Hal itu merupakan konsensus utama di antara Tiga Puluh Enam Kepulauan Oseanik.
Misalnya, dengan harapan sukses menjadi Sage, Kepala Suku Pulau Ravengale sebelumnya mengorbankan istrinya kepada Dewa Ular. Karena itu, dia menerima item harta karun kenaikan yang memastikan kesuksesannya menjadi seorang Sage.
“Lihat itu. Kepala Suku Pulau Safir telah membawa banyak orang kali ini!”
Semua orang kemudian melihat ke arah Kepala Suku Pulau Sapphire.
Kapal besarnya penuh sesak dengan orang. Setidaknya ada tiga puluh atau empat puluh ribu dari mereka, semuanya adalah orang-orang kuat.
Banyak dari mereka juga adalah kultivator.
“Hiks….”
Semburan tangis terdengar.
Semua orang melihat ke arah suara itu dengan kaget.
Ada banyak anak-anak, yang berusia sekitar tujuh atau delapan tahun, menaiki kapal besar lainnya. Seolah merasakan sesuatu akan terjadi, semua anak mulai menangis.
“Papa, mama, dimana kamu…”
“Hiks… aku ingin pulang.”
Di kapal itu berdiri seorang lelaki tua berpenampilan baik hati yang mengenakan jubah putih dan memegang tongkat di tangannya.
“Saya hanya memiliki tiga ribu anak laki-laki dan perempuan bersama saya.
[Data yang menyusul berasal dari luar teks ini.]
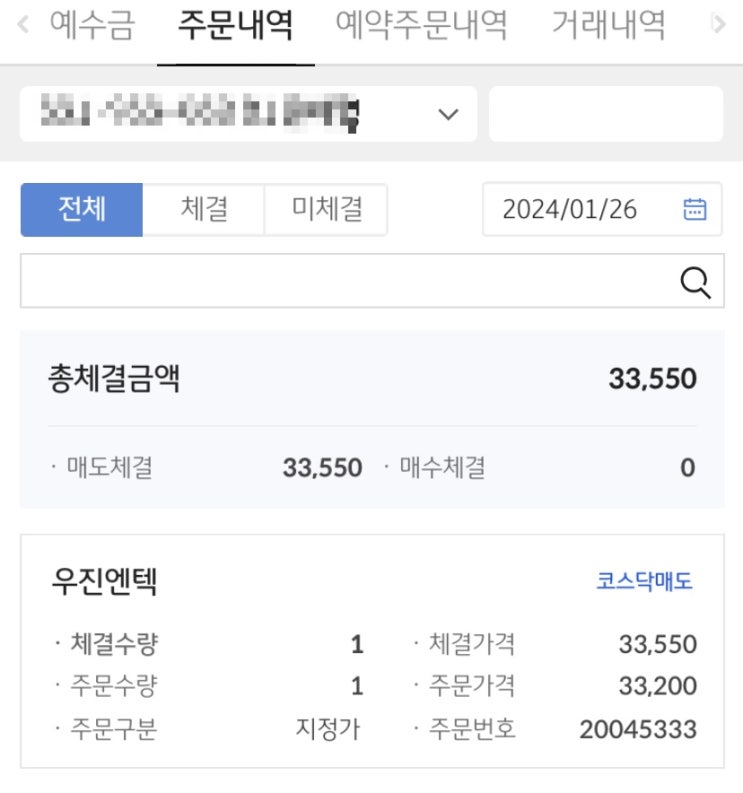Screen dimensions: 743x793
Task: Open the 우진엔텍 stock name
Action: pyautogui.click(x=104, y=582)
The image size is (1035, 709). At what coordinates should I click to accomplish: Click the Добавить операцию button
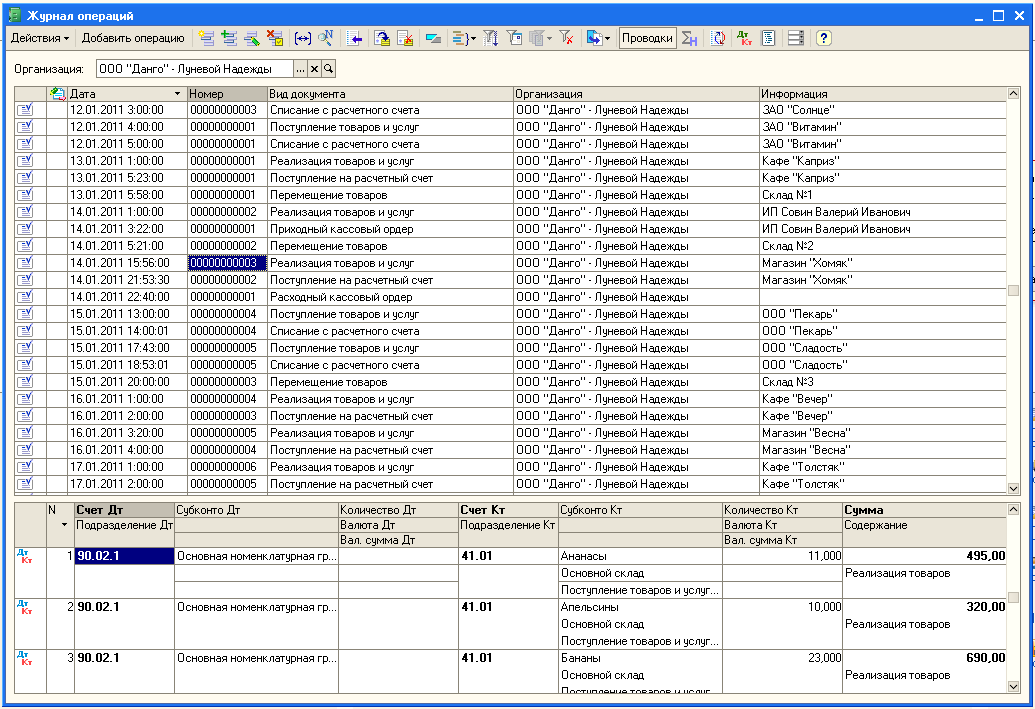pos(133,38)
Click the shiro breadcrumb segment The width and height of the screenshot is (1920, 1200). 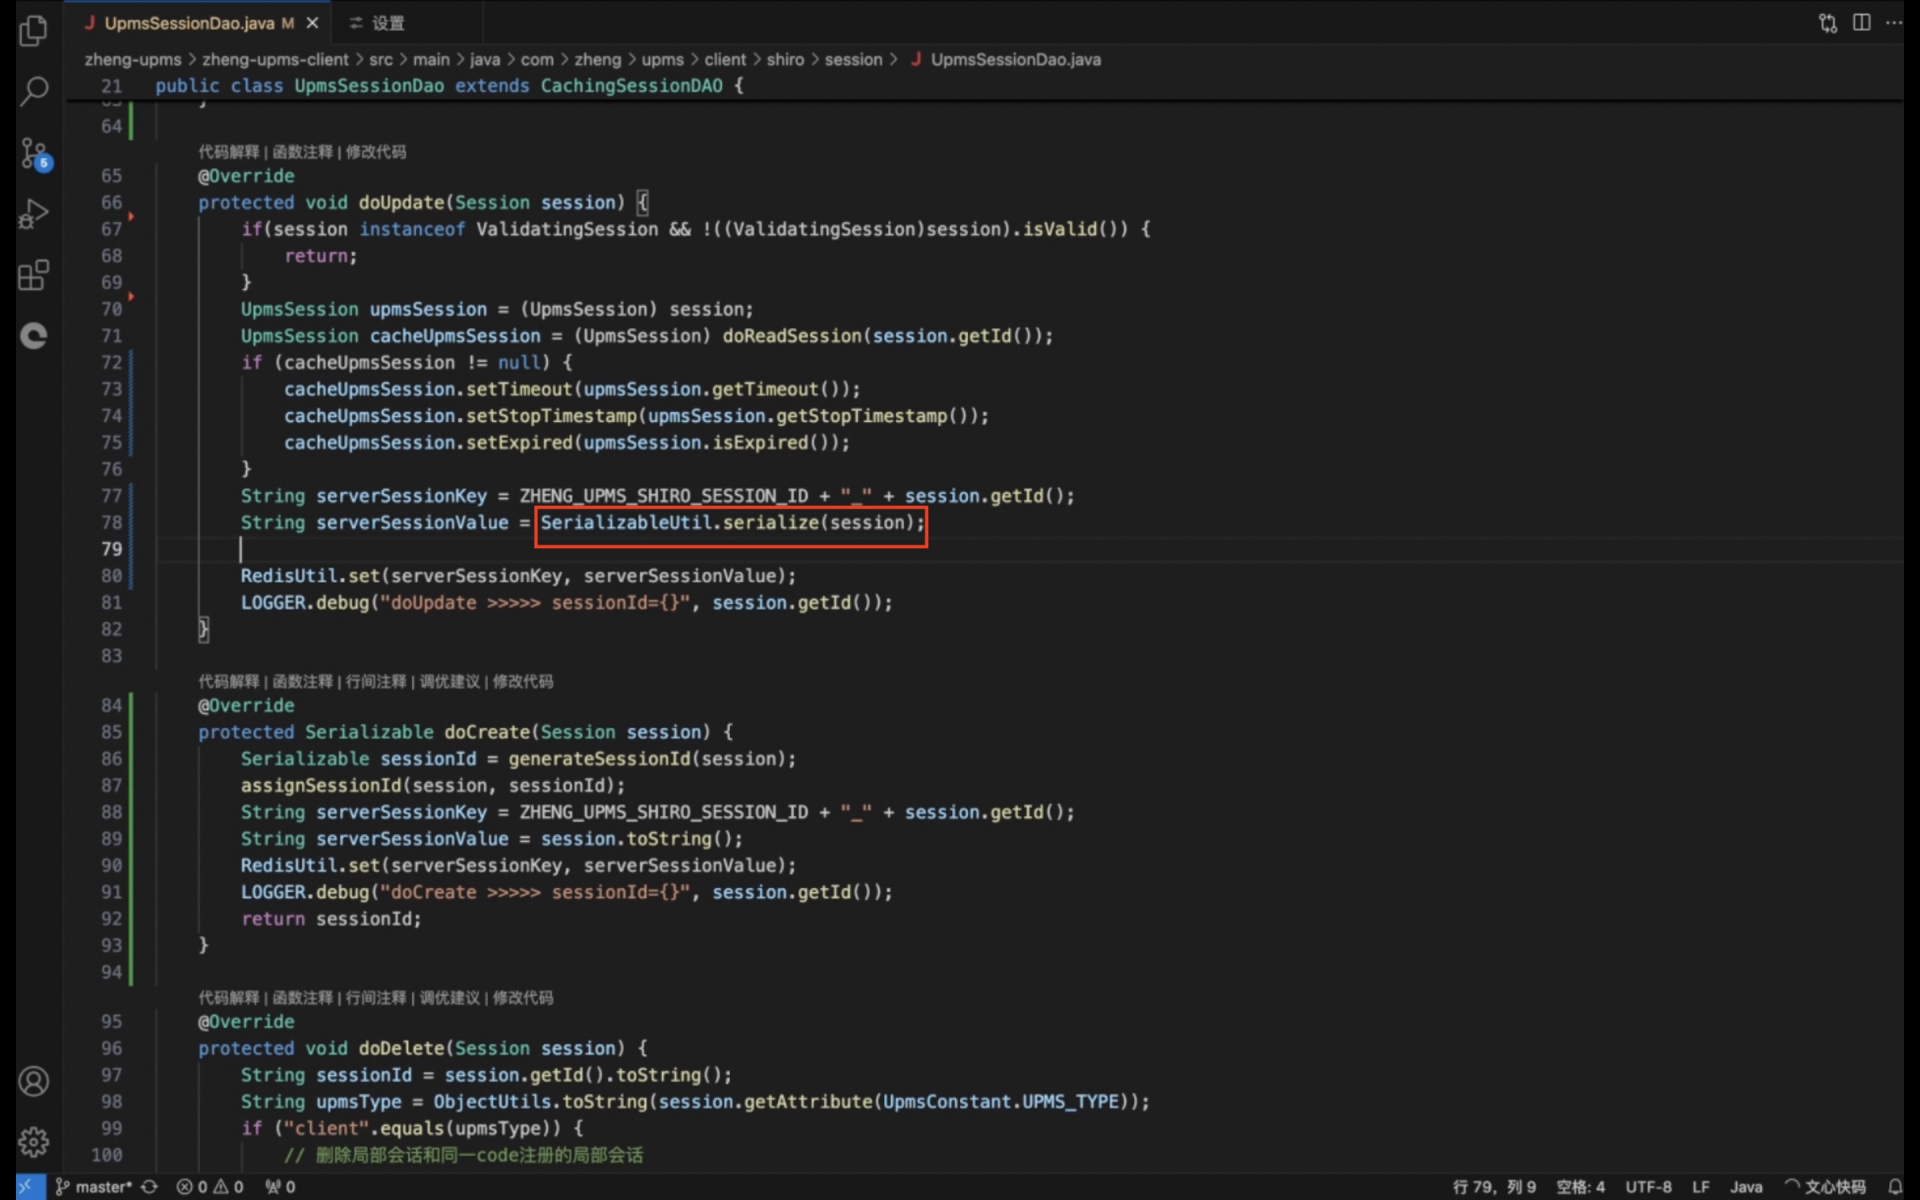[785, 59]
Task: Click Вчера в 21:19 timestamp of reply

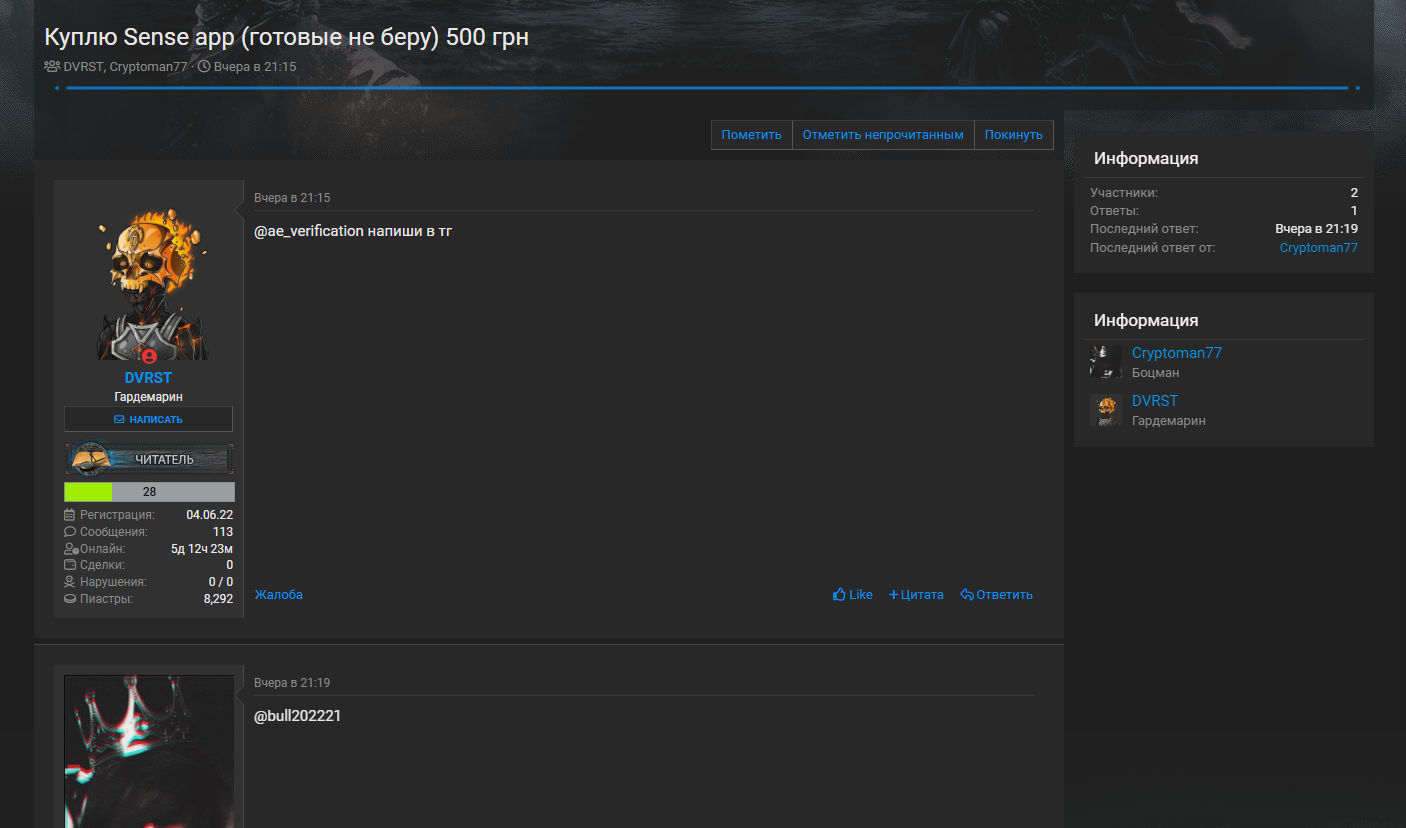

Tidak banyak.”
Pria tua itu terkekeh.
Para Kepala Suku lainnya memandangnya dengan tatapan hati-hati.
“Tiga ribu remaja laki-laki dan perempuan, ya? Tsk, kurasa hanya Kepala Suku Pulau Whitesmoke yang cukup gila untuk melakukan hal seperti ini.”
“Dia mengalahkan kita semua kali ini.”
“Sepertinya Kepala Suku Pulau Whitesmoke akan menempati posisi pertama dalam upacara pengorbanan ini.”
Orang-orang yang memberikan kurban di kapal lain semuanya marah ketika mereka melihat tiga ribu pemuda dan pemudi.
“Kalian semua adalah binatang! Bagaimana bisa kamu tega melakukan hal yang tidak manusiawi seperti itu!”
“Demi Tuhan, mereka adalah anak-anak! Dasar b*st*rds, bodoh! Orang-orang sepertimu harus menderita ribuan luka dan masuk neraka! Persetan dengan kalian semua!”
“Kamu binatang! Jika Anda masih memiliki sedikit kesopanan, silakan lepaskan anak-anak! Anda dapat memilih kami sebagai gantinya. Aku menantangmu!”
“* brengsek. *bajingan seperti kalian tidak akan mati dengan tenang…”
Tidak peduli bagaimana orang-orang mengumpat dan berteriak, para Kepala Suku di Tiga Puluh Enam Kepulauan Samudera tidak bergeming. Mereka hanya menatap orang-orang itu dengan tatapan dingin.
Mereka sudah lama terbiasa dengan pemandangan itu.
“Mengapa persembahan korban ini selalu berisik saat upacara persembahan korban Dewa Ular? Mereka berdengung seperti sekumpulan lalat,” keluh salah satu Kepala Suku.
“Biarkan mereka mengutuk semau mereka. Lagipula itu tidak akan bertahan lama.”
“Saya pikir Dewa Ular akan datang kapan saja.”